PRESIDENT WILSON'S CHALLENGE TO HIS

POLITICAL FOES

OTHING the President said in his speech in Indianapolis was as important as the general tone of the address. It was a buoyant challenge, confident, aggressive, good-natured. He smilingly spanked the Republicans, birched the insurrectos in his own party, wooed the independent voters, exulted over the record of his administration, and, as the N. Y. World puts it, for the first time since he was inaugurated "cut loose" generally with "straight-flung words that went whizzing to their mark." He covered a good deal of ground in a rapid-fire way. He talked about Mexico in anything but an apologetic tone. He took up the tariff, the trust legislation, the new system of federal reserve banks, conservation, the ship-purchase bill, and the need of reform in our "antiquated" system of judicial procedure. He advanced one new issue-a “great federal reserve bureau," to help solve the problem of the unemployed. But none of these things, as he dealt with them, equalled in interest his frankly political utterances. The tone of it all was the more surprising because of the reports that have been coming from Washington lately of the strife between the President and the Senate over the subject of federal patronage. In several cases presidential nominees have been rejected unanimously by the Senate, and even the Wilson papers have been talking uneasily about the "revolt in the party" and "the factional fight against the President." In addition, affairs in Mexico seem to be growing steadily worse, the opposition to the ship-purchase bill, on which the President has apparently set his mind, is assuming formidable proportions, the unemployed in New York City and Chicago and elsewhere are threatening to raise a troublesome issue for the party in power, and a rather nasty scandal is being ventilated in connection with the federal administration of the Dominican customs, in which Mr. Bryan emerges

in an unenviable light. But Mr. Wilson's buoyancy of tone is unaffected by any or all these things.

The President Assails the Republican Trenches.

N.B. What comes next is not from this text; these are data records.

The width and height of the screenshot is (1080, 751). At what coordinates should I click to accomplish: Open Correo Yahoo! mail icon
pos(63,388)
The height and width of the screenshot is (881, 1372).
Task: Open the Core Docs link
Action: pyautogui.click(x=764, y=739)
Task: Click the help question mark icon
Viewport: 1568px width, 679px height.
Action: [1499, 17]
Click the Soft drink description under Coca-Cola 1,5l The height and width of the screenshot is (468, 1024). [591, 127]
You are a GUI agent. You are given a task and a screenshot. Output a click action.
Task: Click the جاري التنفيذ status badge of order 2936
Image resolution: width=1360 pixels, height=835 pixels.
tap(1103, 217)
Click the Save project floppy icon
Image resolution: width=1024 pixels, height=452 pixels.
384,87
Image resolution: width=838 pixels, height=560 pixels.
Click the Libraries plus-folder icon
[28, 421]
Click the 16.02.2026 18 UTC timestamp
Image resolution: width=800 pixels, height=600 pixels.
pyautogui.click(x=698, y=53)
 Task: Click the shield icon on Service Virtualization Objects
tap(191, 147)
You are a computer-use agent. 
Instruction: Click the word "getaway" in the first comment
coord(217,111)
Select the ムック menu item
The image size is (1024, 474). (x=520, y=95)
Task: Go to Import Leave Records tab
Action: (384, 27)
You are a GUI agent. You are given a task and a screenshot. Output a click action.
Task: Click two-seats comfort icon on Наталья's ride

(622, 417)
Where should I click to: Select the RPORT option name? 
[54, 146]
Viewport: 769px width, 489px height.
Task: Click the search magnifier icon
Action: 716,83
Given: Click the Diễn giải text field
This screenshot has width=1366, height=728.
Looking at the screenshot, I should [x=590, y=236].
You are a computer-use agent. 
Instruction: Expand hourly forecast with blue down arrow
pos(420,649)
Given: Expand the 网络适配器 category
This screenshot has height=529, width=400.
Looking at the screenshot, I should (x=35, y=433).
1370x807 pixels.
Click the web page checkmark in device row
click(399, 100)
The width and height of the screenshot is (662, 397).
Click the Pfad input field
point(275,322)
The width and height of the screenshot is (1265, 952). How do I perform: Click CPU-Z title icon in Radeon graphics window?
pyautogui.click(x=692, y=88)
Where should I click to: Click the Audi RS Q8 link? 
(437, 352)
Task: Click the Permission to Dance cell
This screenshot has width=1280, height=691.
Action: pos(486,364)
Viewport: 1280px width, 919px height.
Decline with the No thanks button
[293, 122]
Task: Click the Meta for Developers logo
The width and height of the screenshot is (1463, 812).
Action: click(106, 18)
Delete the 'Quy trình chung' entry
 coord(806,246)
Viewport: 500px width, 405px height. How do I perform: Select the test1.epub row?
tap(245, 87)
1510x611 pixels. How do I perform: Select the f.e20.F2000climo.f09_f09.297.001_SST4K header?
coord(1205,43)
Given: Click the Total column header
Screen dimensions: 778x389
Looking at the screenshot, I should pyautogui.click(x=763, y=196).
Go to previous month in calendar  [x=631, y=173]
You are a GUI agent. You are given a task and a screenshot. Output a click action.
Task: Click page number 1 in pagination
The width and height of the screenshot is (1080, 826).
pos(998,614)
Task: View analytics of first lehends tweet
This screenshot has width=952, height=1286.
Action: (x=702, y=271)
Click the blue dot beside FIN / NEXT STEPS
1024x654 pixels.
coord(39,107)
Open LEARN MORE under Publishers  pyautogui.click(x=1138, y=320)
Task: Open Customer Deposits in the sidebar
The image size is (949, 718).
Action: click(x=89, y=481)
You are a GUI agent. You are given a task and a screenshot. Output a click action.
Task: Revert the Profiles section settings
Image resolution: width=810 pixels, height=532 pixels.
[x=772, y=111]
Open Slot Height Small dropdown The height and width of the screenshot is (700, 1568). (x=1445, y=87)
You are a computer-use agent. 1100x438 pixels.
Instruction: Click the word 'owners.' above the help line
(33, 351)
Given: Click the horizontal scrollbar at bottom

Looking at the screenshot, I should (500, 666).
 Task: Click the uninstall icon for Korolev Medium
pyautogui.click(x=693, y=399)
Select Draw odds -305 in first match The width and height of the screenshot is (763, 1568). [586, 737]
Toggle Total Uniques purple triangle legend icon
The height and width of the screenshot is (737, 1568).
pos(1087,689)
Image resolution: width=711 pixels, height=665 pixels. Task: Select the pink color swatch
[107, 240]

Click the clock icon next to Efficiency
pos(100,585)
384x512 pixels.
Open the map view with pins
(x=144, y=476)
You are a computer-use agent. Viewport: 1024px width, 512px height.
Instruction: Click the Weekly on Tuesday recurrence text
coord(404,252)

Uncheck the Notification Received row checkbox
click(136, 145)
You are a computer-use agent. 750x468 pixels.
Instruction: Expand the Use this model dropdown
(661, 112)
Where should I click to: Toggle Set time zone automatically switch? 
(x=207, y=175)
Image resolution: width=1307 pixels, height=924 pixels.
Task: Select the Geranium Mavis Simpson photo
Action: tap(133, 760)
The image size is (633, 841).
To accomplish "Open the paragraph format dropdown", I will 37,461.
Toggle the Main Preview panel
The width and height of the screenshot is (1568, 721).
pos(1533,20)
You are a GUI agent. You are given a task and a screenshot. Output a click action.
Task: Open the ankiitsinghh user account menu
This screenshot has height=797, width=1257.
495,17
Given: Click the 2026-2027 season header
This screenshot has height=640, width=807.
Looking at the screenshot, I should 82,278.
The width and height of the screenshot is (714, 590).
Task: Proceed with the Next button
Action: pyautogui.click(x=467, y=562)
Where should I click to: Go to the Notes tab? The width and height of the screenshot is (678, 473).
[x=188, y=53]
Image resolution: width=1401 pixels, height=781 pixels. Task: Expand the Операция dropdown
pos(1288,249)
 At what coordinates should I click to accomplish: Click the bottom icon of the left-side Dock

HERE is the way in which the President opens fire upon the Republican trenches: "The trouble with the Republican party," he says, "is that it has not had a new idea for thirty years. I am not speaking as a politician; I am speaking as a historian. I have looked for new ideas in the records and I have not found any proceeding from the Republican ranks. They have had leaders from time to time who suggested new ideas, but they never did anything to carry them out." Even a good Republican with a sense of humor can chuckle. over the audacity of that when he remembers how often that same kind of shrapnel has been fired into the Democratic ranks. The President goes on in the same strain: "The Republican party is still a covert and refuge for those who are afraid, for those who want to consult their grandfathers about everything. You will notice that most of the advice taken by the Republican party is taken from gentlemen old enough to be grandfathers; and that when. they claim that a reaction has taken place, they react to the reelection of the oldest members of their party." About one week later, it may be observed, Mr. Wilson himself became a grandfather! He continues his challenge by estimating that about one-third of the Republican party is progressive and about two-thirds of the Democratic party. Therefore the independent voter should use the latter as an instrument for the reforms he seeks, as "it would be hopeless to attempt to use the Republican." "I do not have to prove it," he adds; "I admit it." Then the President proceeds to pay his respects to the unprogressive members of his own party,

who, he says, are "sitting on the breeching strap." The Democratic party, he admits, is still on trial:

"The Democratic party still has to prove to the independent voters of this country not only that it believes in these things, but that it will continue to work along these lines, and that it will not allow any enemy of these things to break its ranks. This country is not going to use any party that cannot do continuous and consistent team-work. If any group of men should dare to break the solidarity of the Democratic team for any purpose or from any motive, theirs will be a most unenviable notoriety and a responsibility which will bring deep bitterness to them."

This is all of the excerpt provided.